▸ AIM OF THE EXERCISE: Return the lines below that contain "Human".

▸ SOURCE DATA:
═══
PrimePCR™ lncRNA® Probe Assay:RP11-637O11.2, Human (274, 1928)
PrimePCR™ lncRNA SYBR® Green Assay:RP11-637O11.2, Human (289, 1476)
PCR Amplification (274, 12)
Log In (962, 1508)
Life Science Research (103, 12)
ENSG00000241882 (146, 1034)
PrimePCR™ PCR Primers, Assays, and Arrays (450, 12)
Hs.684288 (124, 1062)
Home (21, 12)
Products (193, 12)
═══
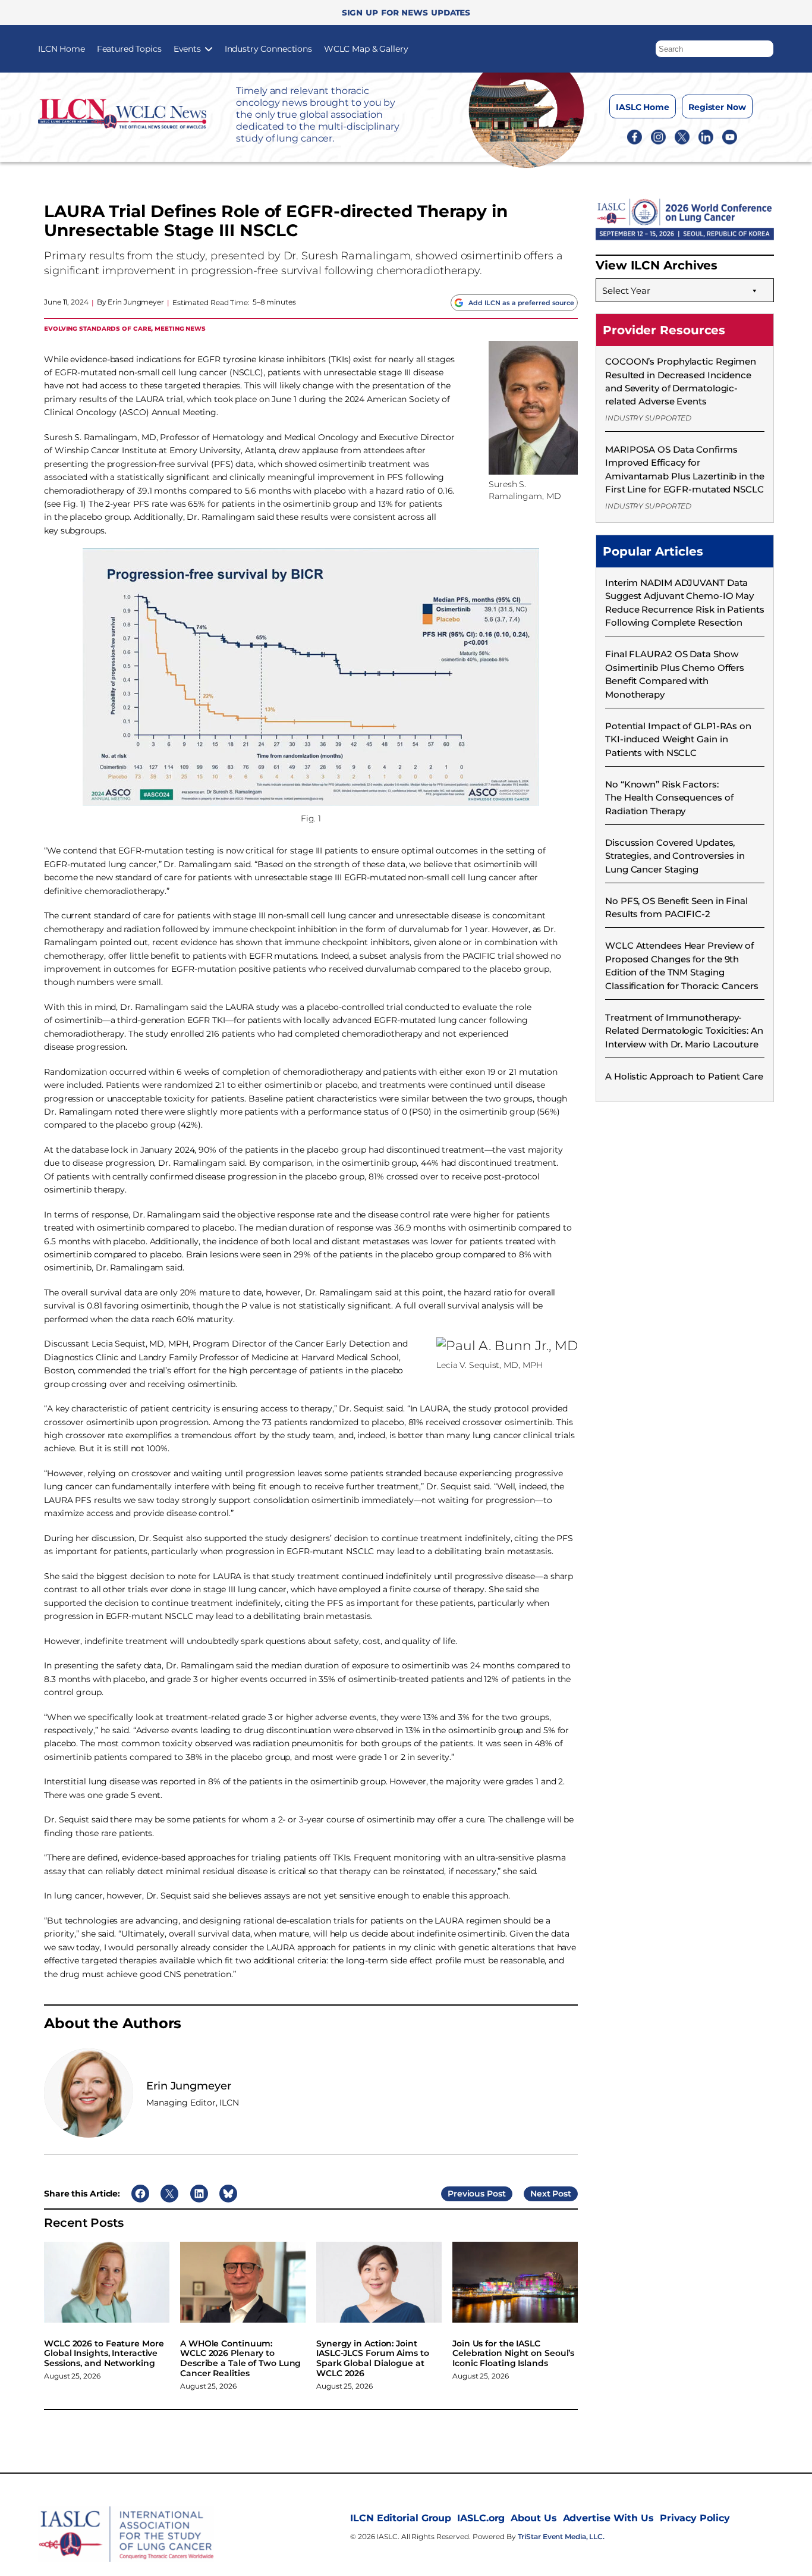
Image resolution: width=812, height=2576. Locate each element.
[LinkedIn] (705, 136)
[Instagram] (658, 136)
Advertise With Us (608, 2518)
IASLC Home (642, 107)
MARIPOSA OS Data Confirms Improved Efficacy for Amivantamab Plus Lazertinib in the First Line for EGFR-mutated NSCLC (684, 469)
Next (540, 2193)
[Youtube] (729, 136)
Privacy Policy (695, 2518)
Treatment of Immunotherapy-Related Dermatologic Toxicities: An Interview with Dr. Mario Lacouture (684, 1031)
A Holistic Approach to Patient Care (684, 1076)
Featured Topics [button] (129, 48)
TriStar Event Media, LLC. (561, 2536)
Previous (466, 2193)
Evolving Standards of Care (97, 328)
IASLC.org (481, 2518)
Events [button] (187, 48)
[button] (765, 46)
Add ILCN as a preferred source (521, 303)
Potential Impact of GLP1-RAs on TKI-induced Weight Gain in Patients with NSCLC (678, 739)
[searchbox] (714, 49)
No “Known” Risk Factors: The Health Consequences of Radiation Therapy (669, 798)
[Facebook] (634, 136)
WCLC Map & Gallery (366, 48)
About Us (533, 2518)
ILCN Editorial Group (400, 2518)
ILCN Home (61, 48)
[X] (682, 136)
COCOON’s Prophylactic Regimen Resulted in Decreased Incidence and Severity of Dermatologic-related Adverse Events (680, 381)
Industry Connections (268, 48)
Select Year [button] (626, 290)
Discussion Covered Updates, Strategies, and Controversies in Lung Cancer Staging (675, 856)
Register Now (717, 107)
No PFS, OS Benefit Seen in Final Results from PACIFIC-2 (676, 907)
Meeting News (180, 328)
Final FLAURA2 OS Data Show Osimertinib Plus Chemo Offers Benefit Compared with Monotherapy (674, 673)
═══
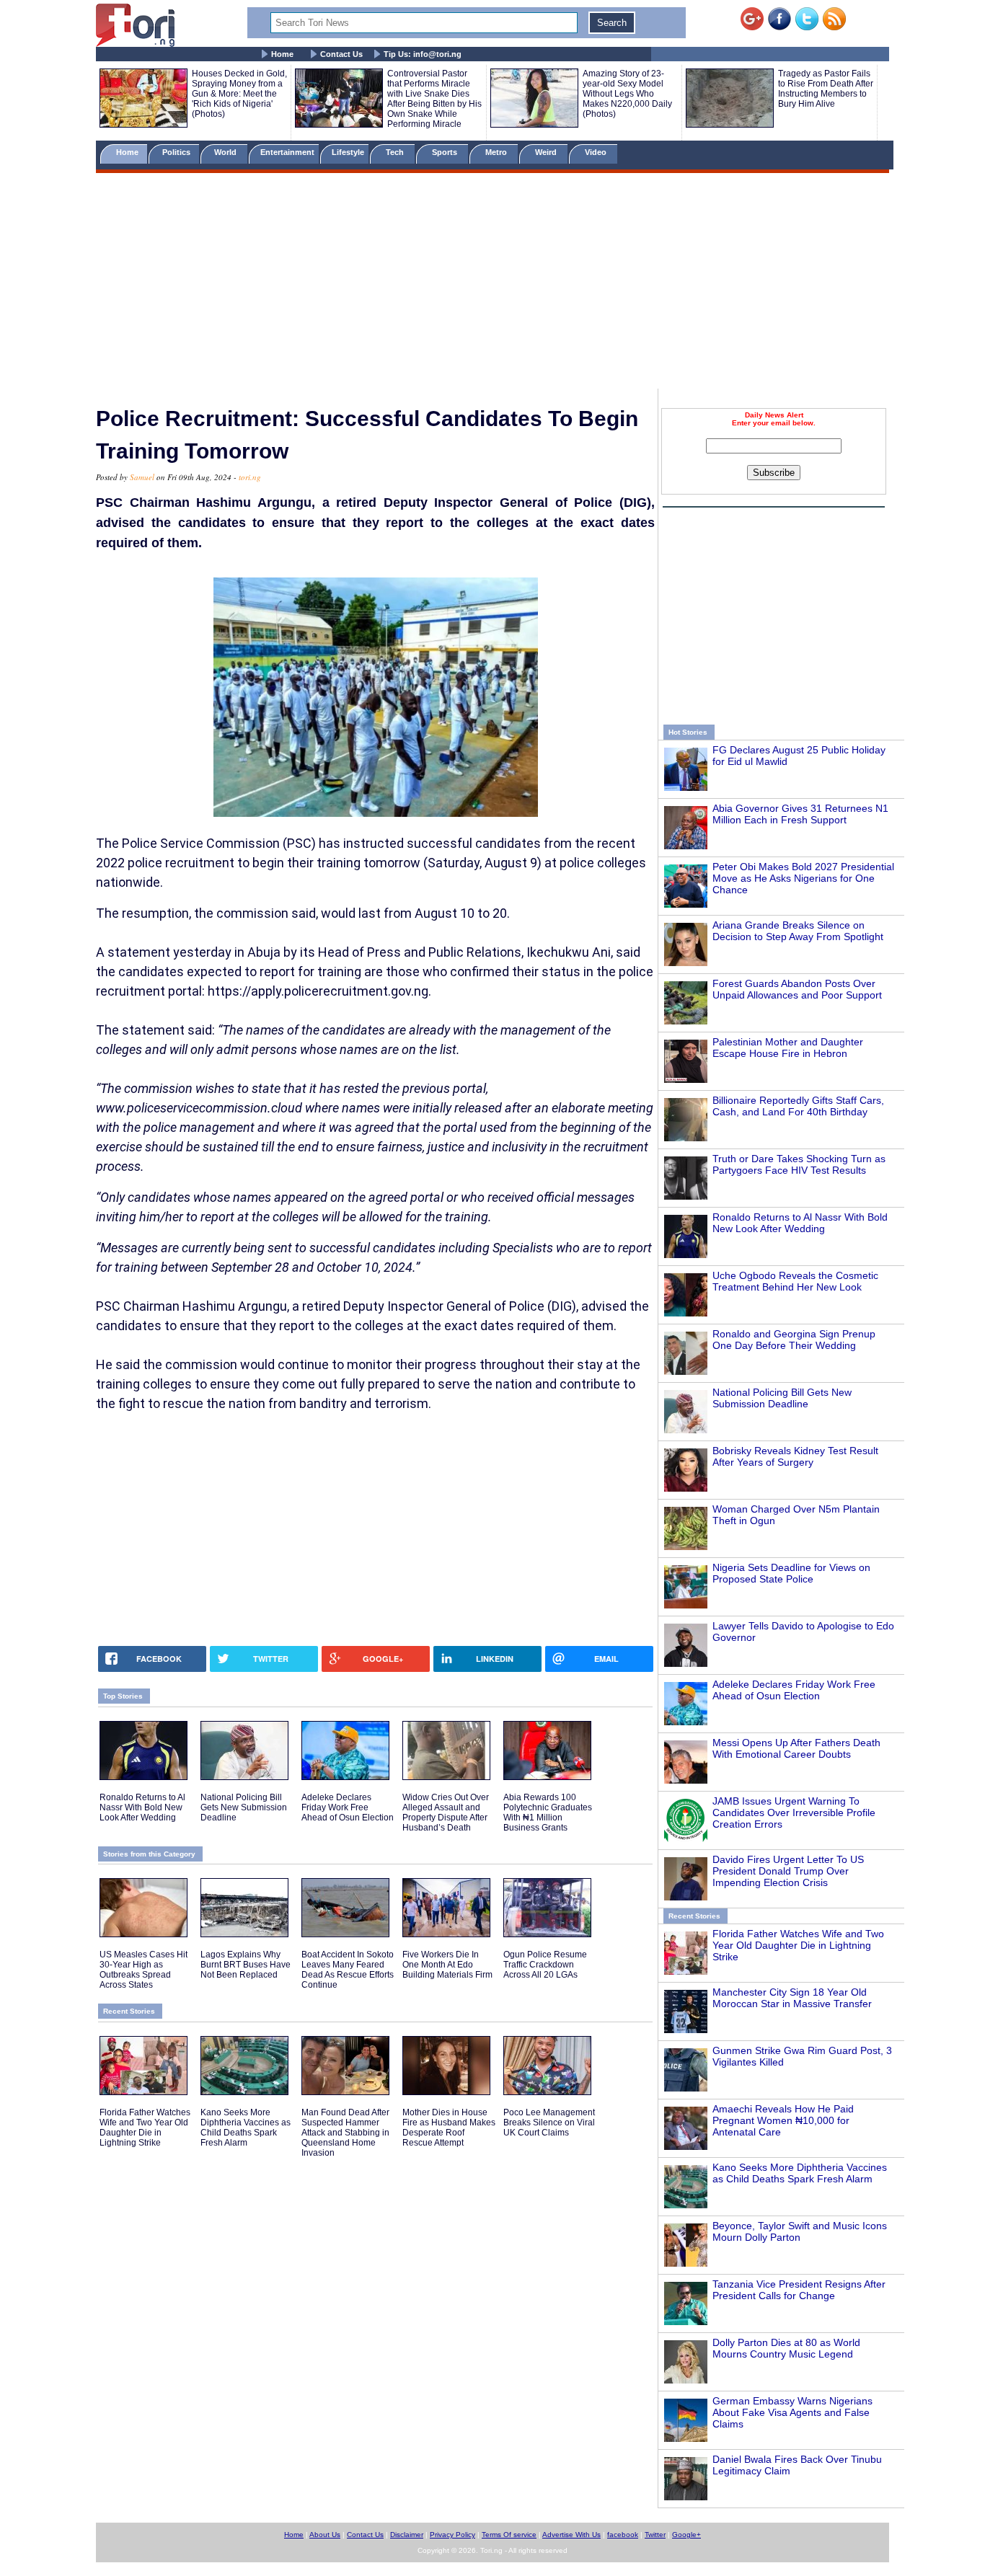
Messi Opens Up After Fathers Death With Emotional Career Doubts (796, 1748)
═══
▸ EXERCISE RESULT:
PrimePCR™ lncRNA® Probe Assay:RP11-637O11.2, Human (274, 1928)
PrimePCR™ lncRNA SYBR® Green Assay:RP11-637O11.2, Human (289, 1476)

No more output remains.